Then came the crack – crack – crack – of the rifles of the new arrivals, who advanced rapidly, yet not entirely without caution, through the bush, picking off the retreating Kafirs as these showed themselves in fleeing from cover to cover. And above the crackle of the dropping shots rang out the wild notes of a bugle, villainously played. A roar of laughter went up from our friends.
“Brathwaite’s Horse for a fiver!” cried Hoste. “That’s Jack Armitage’s post-horn. I know its infamous old bray – And – there’s Brathwaite himself.”
“Any of you fellows hurt?” sung out the latter, a fine, stalwart frontiersman, who, with several of his men, rode down upon the group. The remainder were spread out in skirmishing line on either side, the irregular rattle of their fire showing that they were still busy peppering the enemy in sight.
“One man killed,” answered Shelton. “It’s Parr, poor chap.”
“So? Well, fall in with us and come on. We haven’t done with Jack Kafir yet.”
“Can’t. We’re all but cleaned out of ammunition.”
“So?” said Brathwaite again. “We’ve turned up none too soon then. Fortunately we’ve got plenty.”
A hurried levy was made upon the cartridge belts of the new arrivals, and thus reinforced in every sense of the word, the Kaffrarian men, keen to avenge their comrade and retrieve their position, fell in with their rescuers, and the whole force moved rapidly forward in pursuit of the enemy.
But the latter had hastened to make himself scarce. With characteristic celerity, the wily savages seemed to have melted into earth or air. If thirty-five whites – a mere handful – had given them about as much fighting as they could stomach, they were not going to stand against that handful multiplied by three.
“There they go!” suddenly shouted someone, pointing to the almost bare brow of a hill about half a mile away, over which a number of Kafirs were swarming in full retreat. A tremendous fusillade was opened upon this point, but with slight effect. The distance was too great.
“We must get the cattle,” cried Brathwaite, Shelton having hurriedly given him the particulars. “And we must race for them, too, for they’ll have got a good start. They are sure to take them right away to that big bit of forest which runs down to the coast. Once there they are safe as far as we are concerned. I know this strip of country.”
Armitage, the man who owned the bugle, and who was known to most there present either personally or by name, as a licenced wag and an incorrigible practical joker, was instructed to blow a call of assembly. This he did, in hideous and discordant fashion, and the men collected. Briefly Brathwaite explained the situation.

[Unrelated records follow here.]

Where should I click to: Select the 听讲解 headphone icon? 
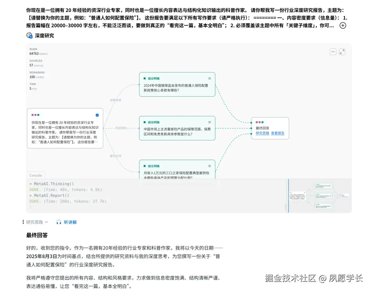pos(58,222)
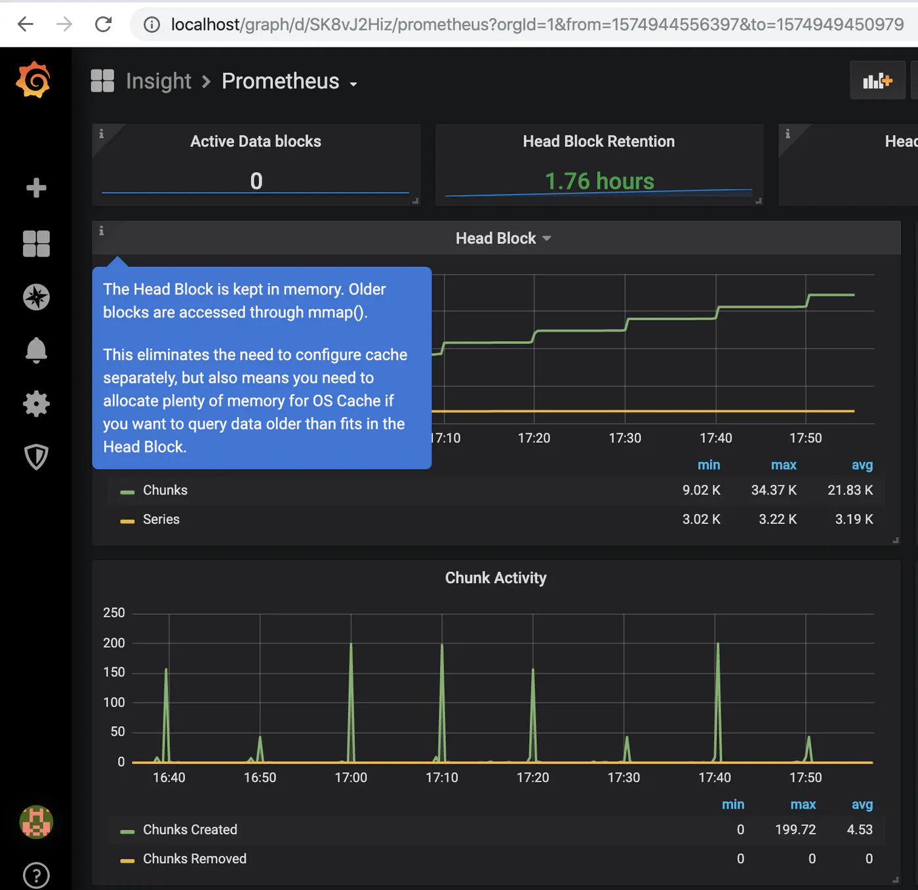The image size is (918, 890).
Task: Sort Head Block legend by max
Action: tap(784, 465)
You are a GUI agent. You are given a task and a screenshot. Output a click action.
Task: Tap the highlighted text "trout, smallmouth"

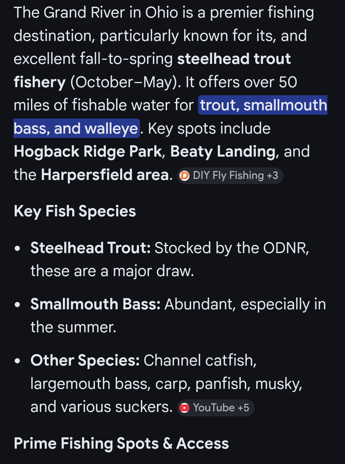tap(263, 105)
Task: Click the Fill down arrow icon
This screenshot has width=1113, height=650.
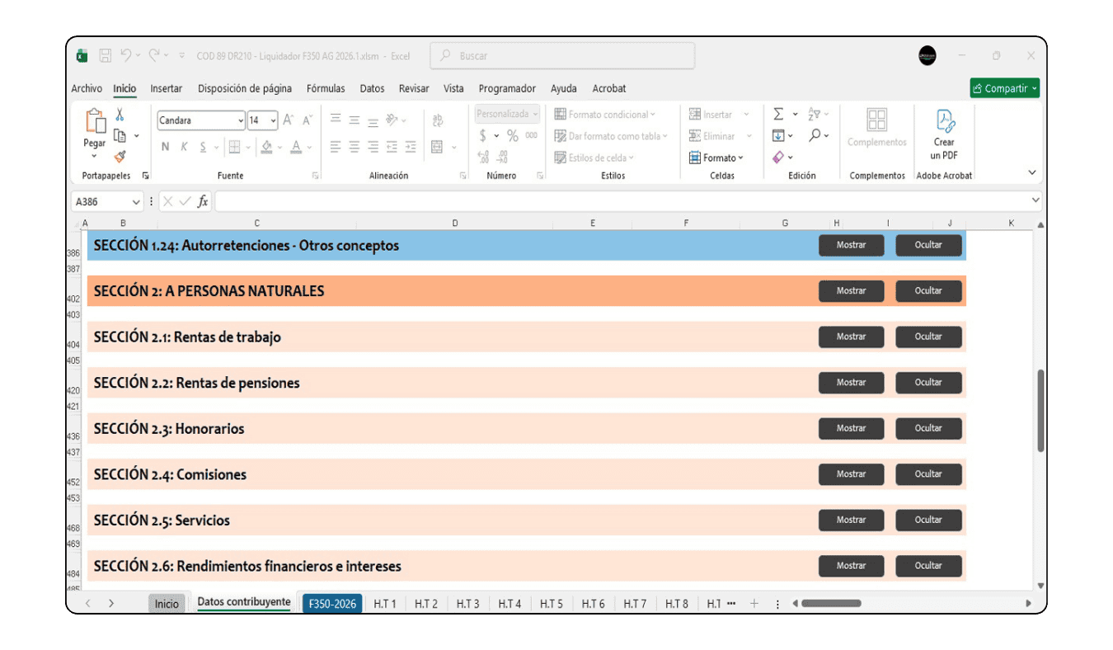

“Beyond this first rise there’s another,” he said. “Beyond, that there’s five miles of open veldt; then the strip of forest I was mentioning. If we don’t get the cattle in the open we shan’t get them at all. Forward!”
No second command was needed. The whole force pressed eagerly forward. At length, after a toilsome ride, during which not an enemy was seen, except here and there the body of a dead one lying in a pool of blood, they crested the brow of the second ridge. A great shout arose.
“There they are! Now then, boys – cut ’em out!”
Away in front, about five miles distant, lay a long, dark line of forest. Half-way between this and themselves an immense herd of cattle was streaming across the veldt. The drivers, about two score in number, were at first seen to redouble their efforts to urge on the animals. Then, at sight of the white horsemen bearing down upon them with a wild cheer, they incontinently abandoned their charge and fled for dear life.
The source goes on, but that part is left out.